Task to carry out:
Although the listing below holds pictures, reproduce only its lines from the one containing "Task: Click the Del all button" through the last, exactly and without them.

Source information:

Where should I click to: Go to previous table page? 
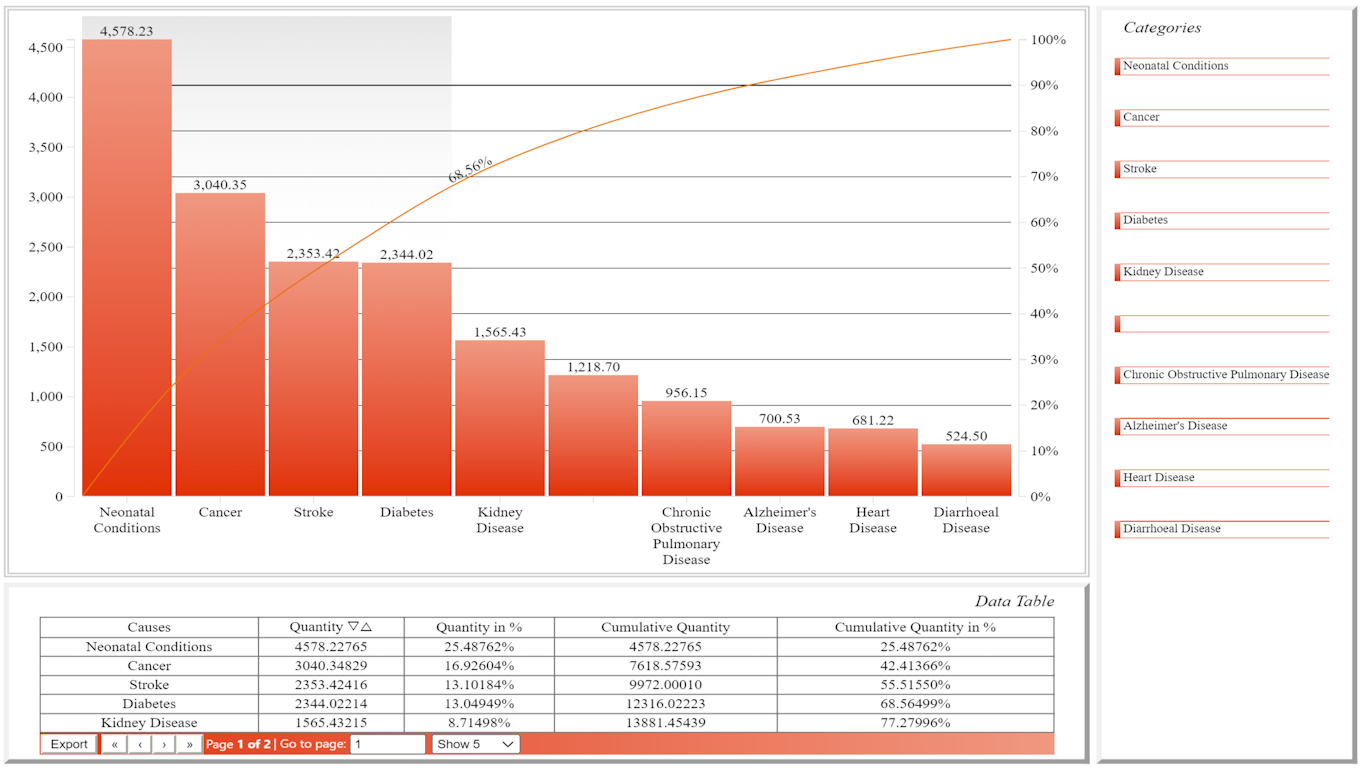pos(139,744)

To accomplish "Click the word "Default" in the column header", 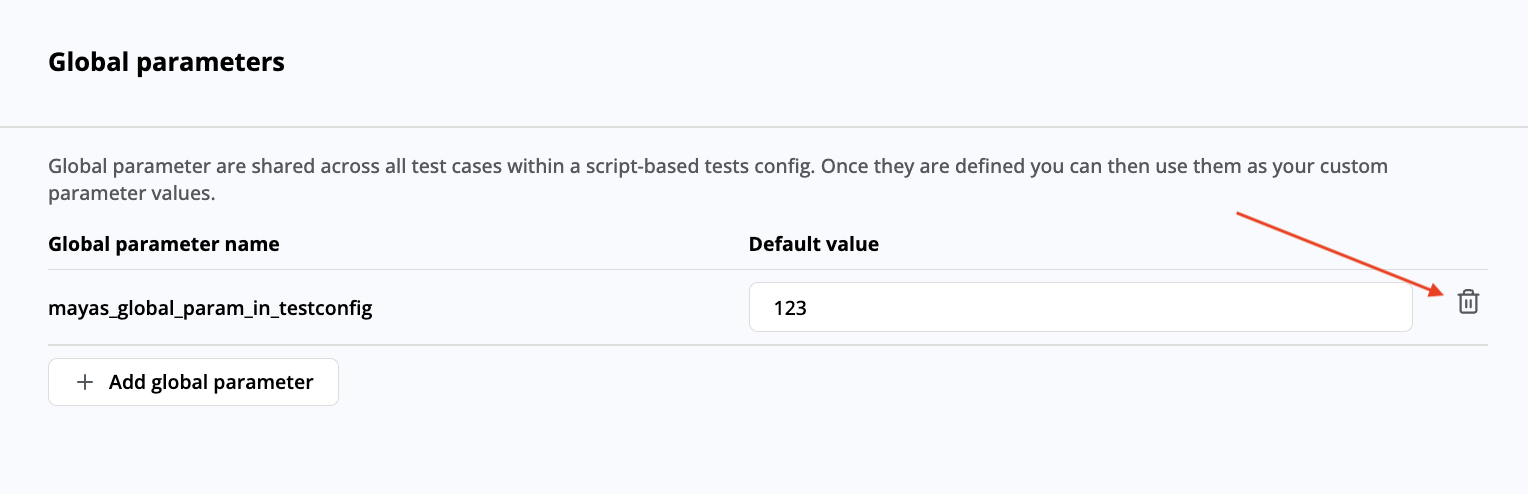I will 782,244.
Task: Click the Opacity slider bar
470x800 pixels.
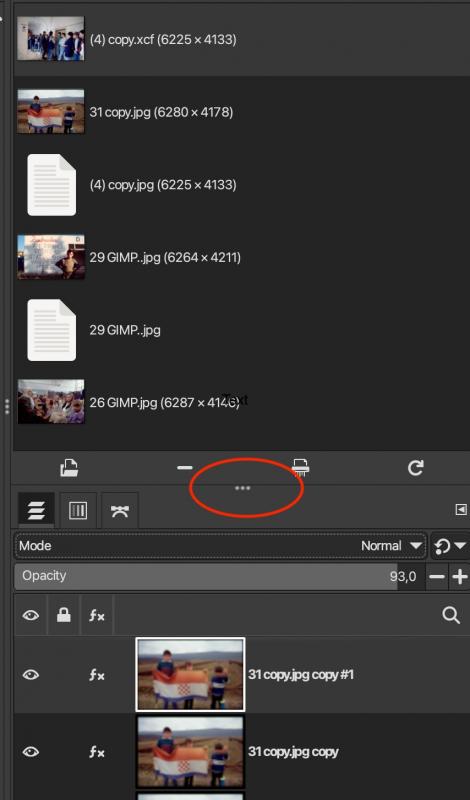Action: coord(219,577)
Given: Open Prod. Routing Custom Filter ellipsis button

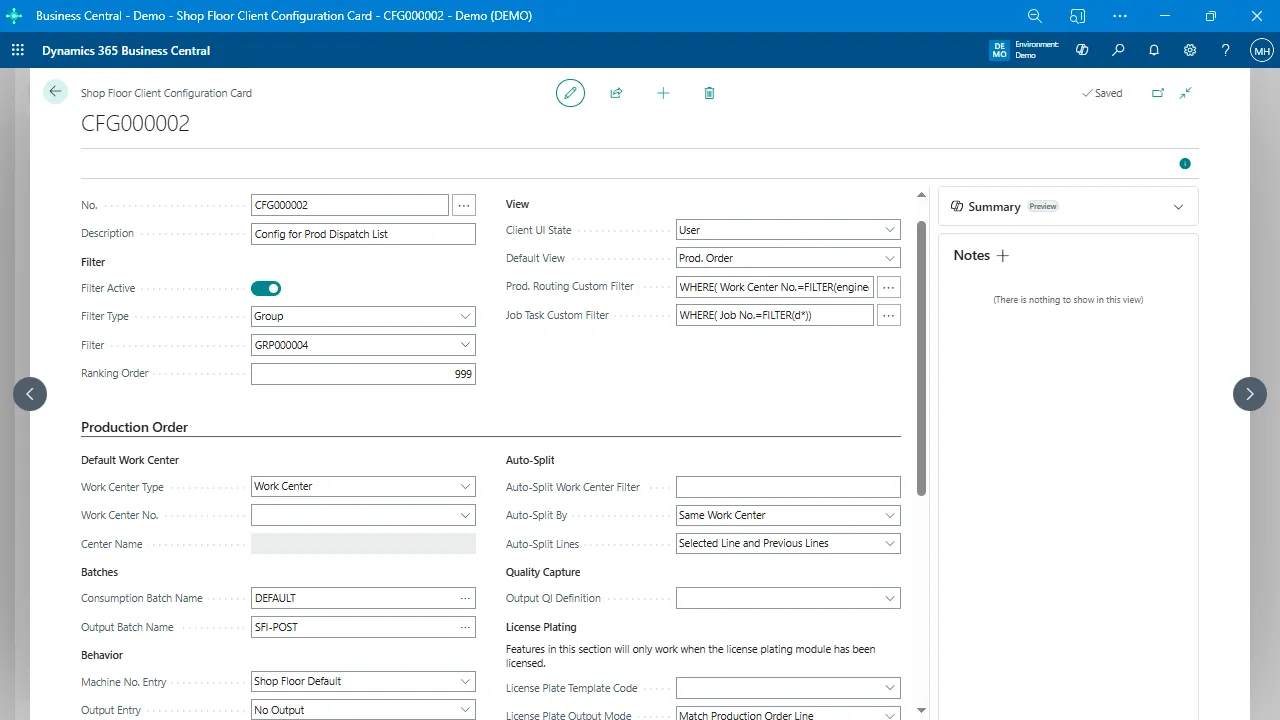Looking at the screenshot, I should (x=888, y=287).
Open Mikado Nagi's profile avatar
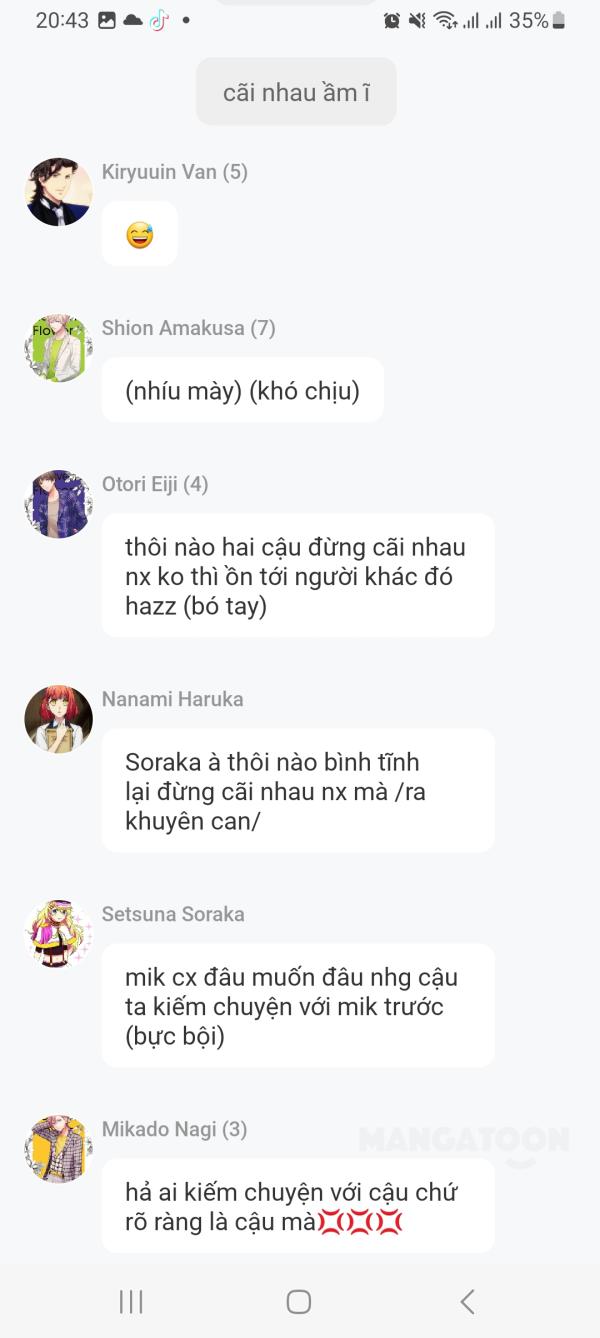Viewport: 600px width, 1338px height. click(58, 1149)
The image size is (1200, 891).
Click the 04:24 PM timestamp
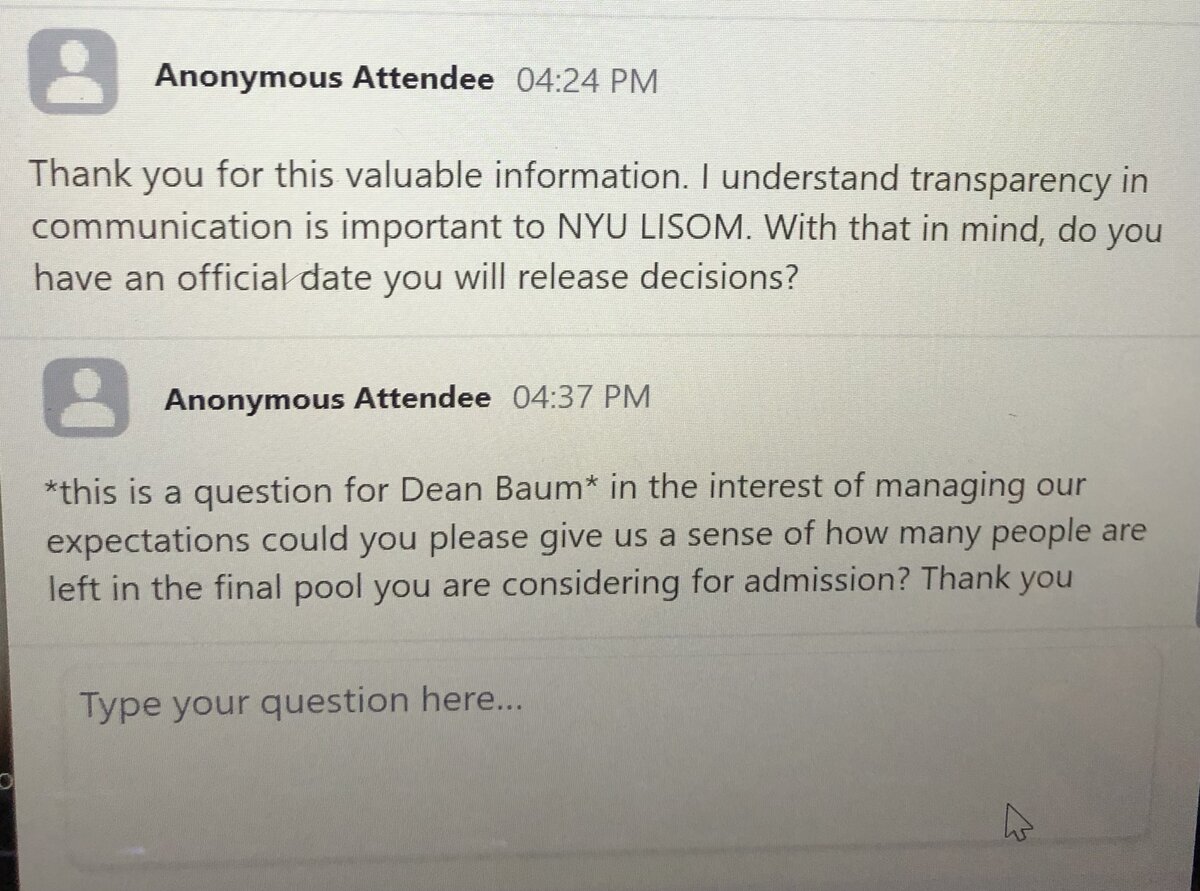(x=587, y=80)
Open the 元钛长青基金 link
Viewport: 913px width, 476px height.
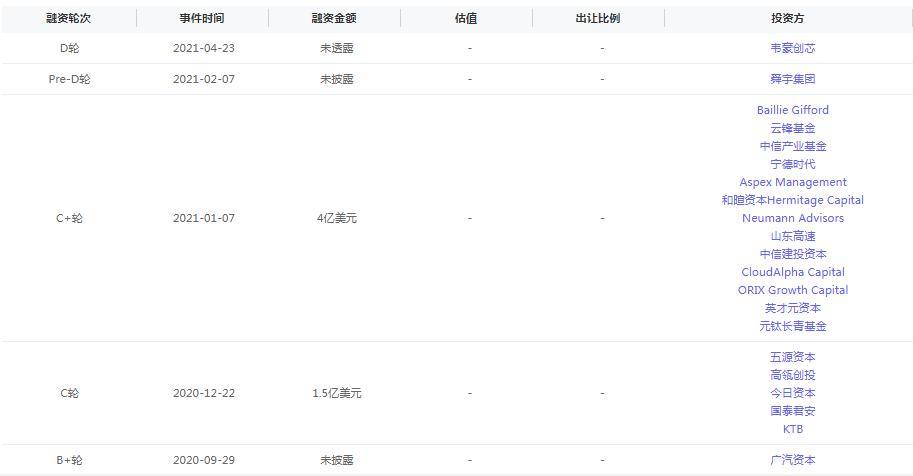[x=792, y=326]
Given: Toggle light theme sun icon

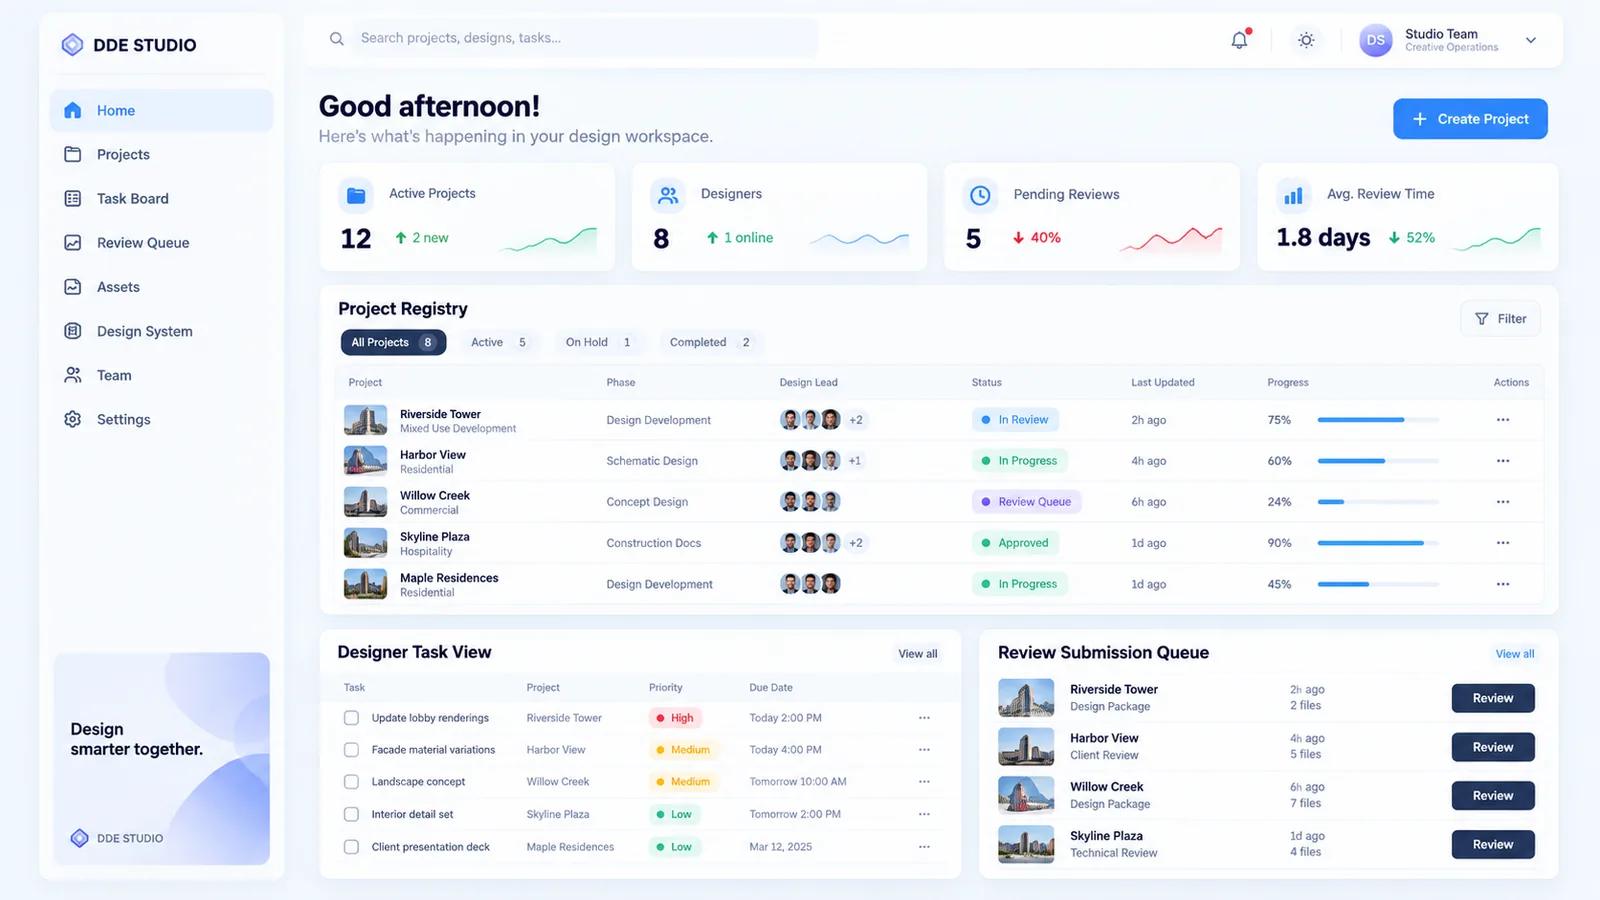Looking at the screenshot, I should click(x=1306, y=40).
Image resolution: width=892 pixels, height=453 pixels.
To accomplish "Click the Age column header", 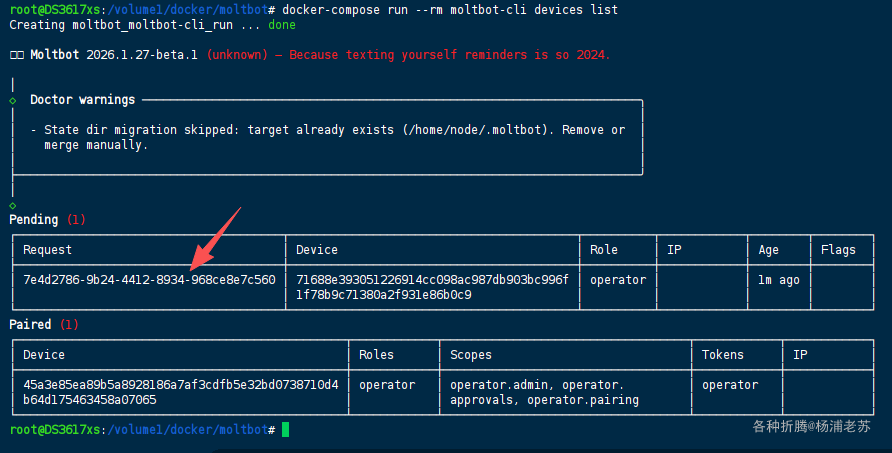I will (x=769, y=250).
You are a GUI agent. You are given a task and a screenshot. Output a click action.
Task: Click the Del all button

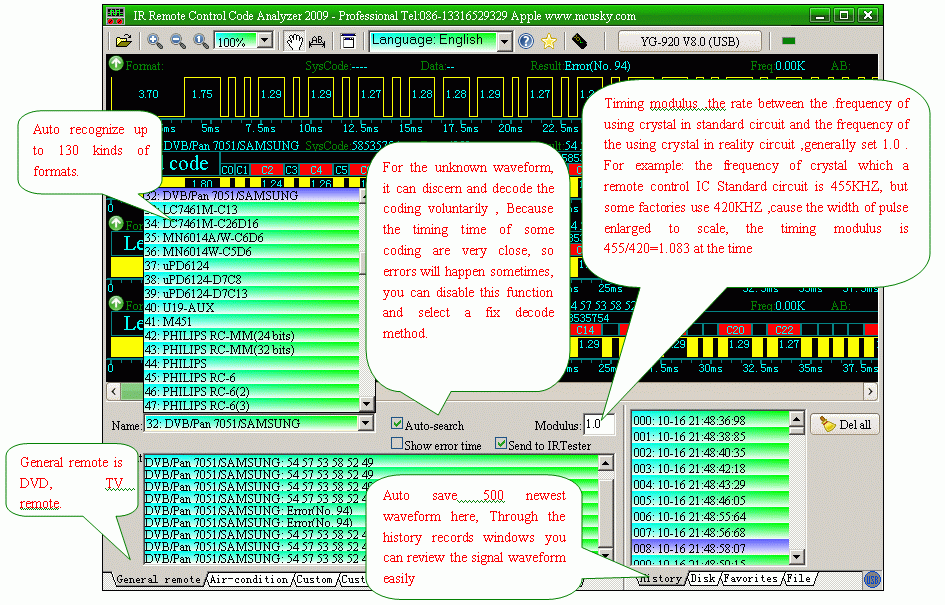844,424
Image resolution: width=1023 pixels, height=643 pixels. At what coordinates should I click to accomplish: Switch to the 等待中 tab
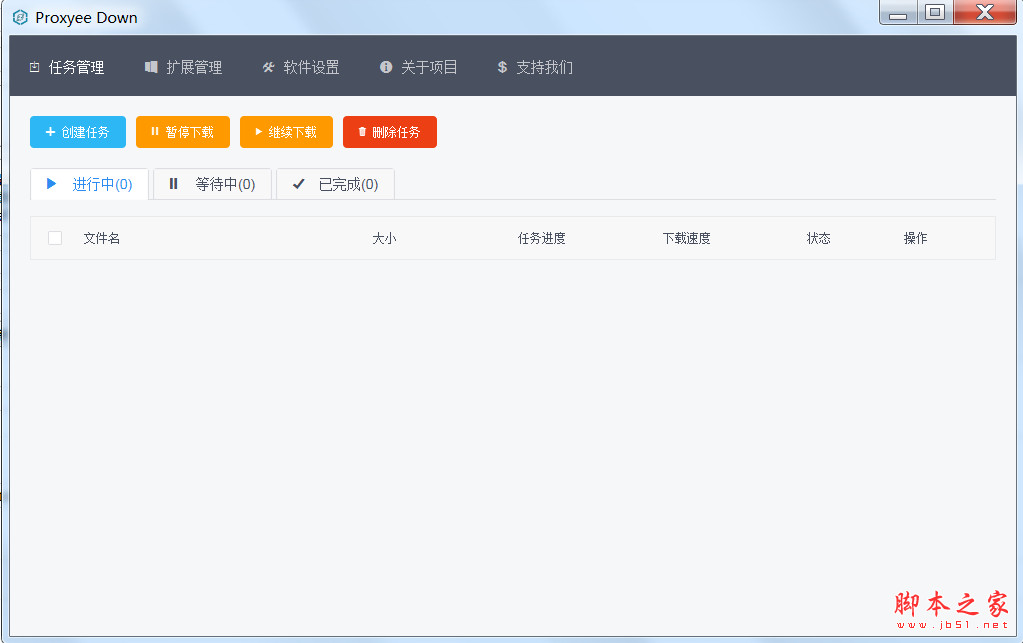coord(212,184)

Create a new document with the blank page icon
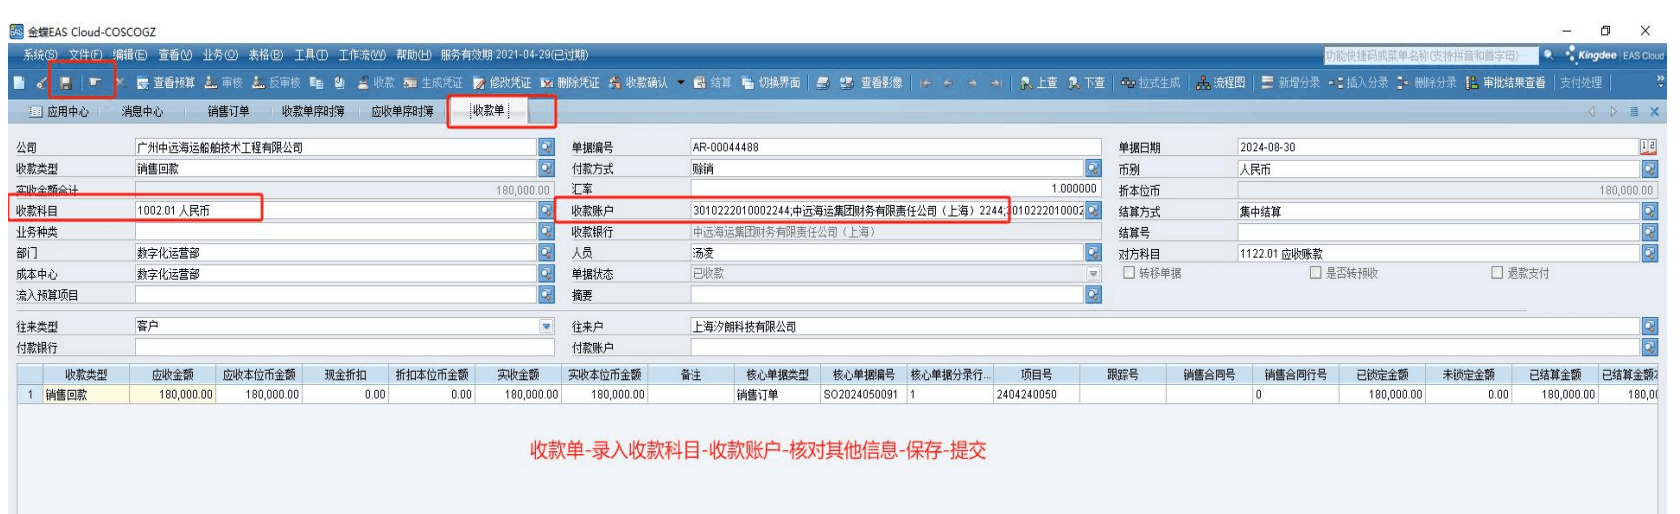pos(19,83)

Output of the task:
Task: Click the Del all button

844,424
Image resolution: width=1023 pixels, height=643 pixels. At what coordinates should I click to accomplish: Switch to the 等待中 tab
coord(212,184)

Create a new document with the blank page icon
pos(19,83)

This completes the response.